▶ _Work to complete_: Please put each line of the records below into a JSON list of strings, with one string per line and blank lines left out.

▶ _Data on locating visible targets_:

--*--

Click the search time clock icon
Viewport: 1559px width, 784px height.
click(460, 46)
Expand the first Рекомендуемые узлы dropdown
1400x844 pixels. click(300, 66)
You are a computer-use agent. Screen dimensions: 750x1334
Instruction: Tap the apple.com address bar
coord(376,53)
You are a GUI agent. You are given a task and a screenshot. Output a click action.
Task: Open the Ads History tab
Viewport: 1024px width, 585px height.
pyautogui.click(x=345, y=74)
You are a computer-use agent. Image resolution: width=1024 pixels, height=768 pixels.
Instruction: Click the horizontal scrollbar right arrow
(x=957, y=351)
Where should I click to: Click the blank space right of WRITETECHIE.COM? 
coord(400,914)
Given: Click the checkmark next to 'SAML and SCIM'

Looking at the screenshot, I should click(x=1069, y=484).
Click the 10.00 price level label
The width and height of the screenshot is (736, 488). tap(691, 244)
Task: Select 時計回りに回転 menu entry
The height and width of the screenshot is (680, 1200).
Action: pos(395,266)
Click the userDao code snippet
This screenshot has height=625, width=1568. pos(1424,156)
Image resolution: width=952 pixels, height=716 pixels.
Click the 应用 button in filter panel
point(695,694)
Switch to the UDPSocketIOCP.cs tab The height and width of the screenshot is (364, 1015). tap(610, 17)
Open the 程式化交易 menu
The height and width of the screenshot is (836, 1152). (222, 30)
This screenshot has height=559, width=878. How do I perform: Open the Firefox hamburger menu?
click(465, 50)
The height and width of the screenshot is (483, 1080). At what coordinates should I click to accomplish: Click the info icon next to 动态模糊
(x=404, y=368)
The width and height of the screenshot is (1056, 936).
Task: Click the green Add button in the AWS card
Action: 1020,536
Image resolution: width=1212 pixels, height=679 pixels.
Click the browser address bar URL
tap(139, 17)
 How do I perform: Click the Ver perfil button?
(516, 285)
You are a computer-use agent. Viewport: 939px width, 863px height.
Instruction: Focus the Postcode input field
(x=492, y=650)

--*--

▶ _Solution to the problem_:
[
  "Click the search time clock icon",
  "Viewport: 1559px width, 784px height.",
  "click(460, 46)",
  "Expand the first Рекомендуемые узлы dropdown",
  "1400x844 pixels. click(300, 66)",
  "You are a computer-use agent. Screen dimensions: 750x1334",
  "Instruction: Tap the apple.com address bar",
  "coord(376,53)",
  "You are a GUI agent. You are given a task and a screenshot. Output a click action.",
  "Task: Open the Ads History tab",
  "Viewport: 1024px width, 585px height.",
  "pyautogui.click(x=345, y=74)",
  "You are a computer-use agent. Image resolution: width=1024 pixels, height=768 pixels.",
  "Instruction: Click the horizontal scrollbar right arrow",
  "(x=957, y=351)",
  "Where should I click to: Click the blank space right of WRITETECHIE.COM? ",
  "coord(400,914)",
  "Given: Click the checkmark next to 'SAML and SCIM'",
  "Looking at the screenshot, I should click(x=1069, y=484).",
  "Click the 10.00 price level label",
  "The width and height of the screenshot is (736, 488). tap(691, 244)",
  "Task: Select 時計回りに回転 menu entry",
  "The height and width of the screenshot is (680, 1200).",
  "Action: pos(395,266)",
  "Click the userDao code snippet",
  "This screenshot has height=625, width=1568. pos(1424,156)",
  "Image resolution: width=952 pixels, height=716 pixels.",
  "Click the 应用 button in filter panel",
  "point(695,694)",
  "Switch to the UDPSocketIOCP.cs tab The height and width of the screenshot is (364, 1015). tap(610, 17)",
  "Open the 程式化交易 menu",
  "The height and width of the screenshot is (836, 1152). (222, 30)",
  "This screenshot has height=559, width=878. How do I perform: Open the Firefox hamburger menu?",
  "click(465, 50)",
  "The height and width of the screenshot is (483, 1080). At what coordinates should I click to accomplish: Click the info icon next to 动态模糊",
  "(x=404, y=368)",
  "The width and height of the screenshot is (1056, 936).",
  "Task: Click the green Add button in the AWS card",
  "Action: 1020,536",
  "Image resolution: width=1212 pixels, height=679 pixels.",
  "Click the browser address bar URL",
  "tap(139, 17)",
  " How do I perform: Click the Ver perfil button?",
  "(516, 285)",
  "You are a computer-use agent. Viewport: 939px width, 863px height.",
  "Instruction: Focus the Postcode input field",
  "(x=492, y=650)"
]